Ну, так вот, не угодно ли: указом от 17 апреля отменяется ли правило вселенских соборов, неотмененное, неотменимое, потому что отменить его нельзя иначе, как на новом вселенском соборе, который невозможен после разделения церквей?
Что же делать? С одной стороны — закон государственный, воля человеческая, с другой — воля Божия. Не ясно ли, что воля человеческая должна подчиниться воле Божьей, признать, что опять-таки ‘с чисто церковной точки зрения веротерпимости нет и быть не может’?
Да и какая же тут веротерпимость, когда чуть ли не все христианское человечество должно быть отлучено от церкви, ибо кто же нынче, кроме жалкой горсти изуверов, не ‘моется в бане с евреями’, если не в прямом, то в переносном смысле? Чтобы прекратить эту баню, нужно испепелить всю культуру дотла.
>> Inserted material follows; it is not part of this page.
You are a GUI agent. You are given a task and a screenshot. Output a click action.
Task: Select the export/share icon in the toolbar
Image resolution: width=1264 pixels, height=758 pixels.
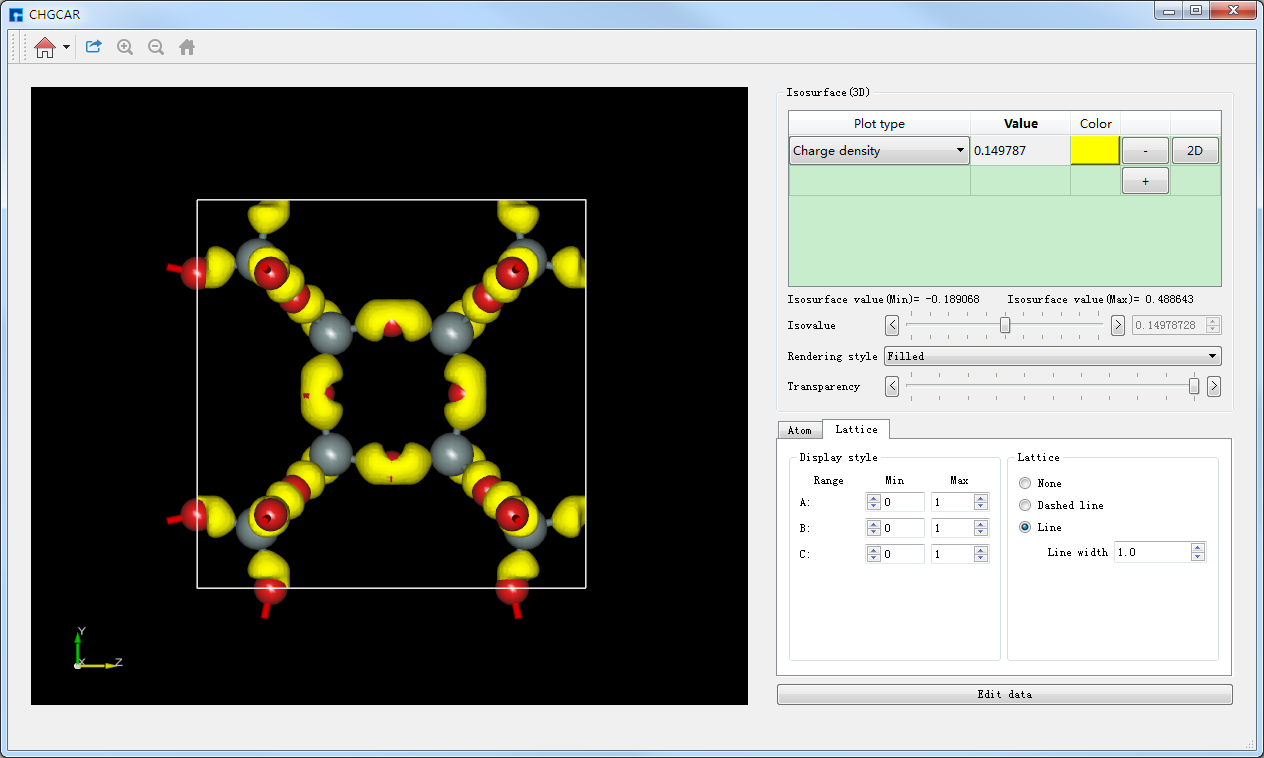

А ведь нет никакого сомнения, что правило о бане метафизически связано с молитвой о. Иоанна Кронштадтского о смерти Л. Толстого и с епитрахилью Льва Катанского. Все это — крепко сцепленные кольца одной кольчуги, выньте кольцо — кольчуга рассыплется. Тут опять-таки: или — или. Нужно все принять или все отвергнуть. Tertium non datur. {Третье не дано (лат.).} Моется ли кто в бане с евреями или провозглашает веротерпимость — в обоих случаях происходит одинаковое ‘надругательство над церковью’.
‘Вы приводите церковные каноны и постановления. Но куда же вы поставили Христа Господа?’ — воскликнул на съезде один священник, протоиерей Холмской епархии о. Кач, чье имя заслуживает вечной памяти за этот мужественный вопрос. ‘Куда же вы поставили Христа Господа?’ — значит: где же в христианстве Христос?
Святые не слышат этого вопроса, а мытари и грешники слышат, святые не видят, а мытари и грешники видят, что нет Христа ни в молитве о. Иоанна Кронштадтского о смерти Л. Толстого, ни в епитрахили, как веревке палача, святые не знают, а мытари и грешники знают, что запрещение мыться в бане с евреями, так же, как и все вообще ‘христианское’ омерзение к ‘жидам’, вытекает не из Евангелия, а из того же еврейства, только вывернутого наизнанку, т. е. из подлинного ‘жидовства’, ибо воистину нет ‘жида’ подлиннее, чем ‘ожидовелый христианин’. Святые не знают, кто отменил запрещение мыться с евреями, а мытари и грешники знают, что это сделал сам Христос. В каких церквах? На каких соборах? Не в церквах и не на соборах, не на горе сей и не в Иерусалиме, а в Духе и Истине того вселенского просвещения, о котором сказано: Свет Христов просвещает всех — и которое есть преддверие истинной Церкви Христовой.
Вот почему те, кто, участвуя в этом просвещении, провозглашают свободу совести, хотя иногда и не знают имени Христа, все-таки служат Христу.
А кто эту свободу отрицает, хотя и исповедует Христа на словах, на деле его распинает.
Мы готовы согласиться с ‘Русским знаменем’, что быть ‘грозе’, ибо ответить на вопрос: ‘Куда же вы поставили Христа Господа?’ — могут лишь голоса Божиих громов. Да, быть ‘грозе’. Только во имя чего?
О, Русь! в предвиденье высоком
Ты мыслью гордой занята,
Каким же хочешь быть Востоком —
Востоком Ксеркса иль Христа?1
1 Соловьев В. С. Ex Oriente Lux. 1890
В огне предстоящей грозы и должен решиться выбор между Ксерксом и Христом, между кесарианством и христианством.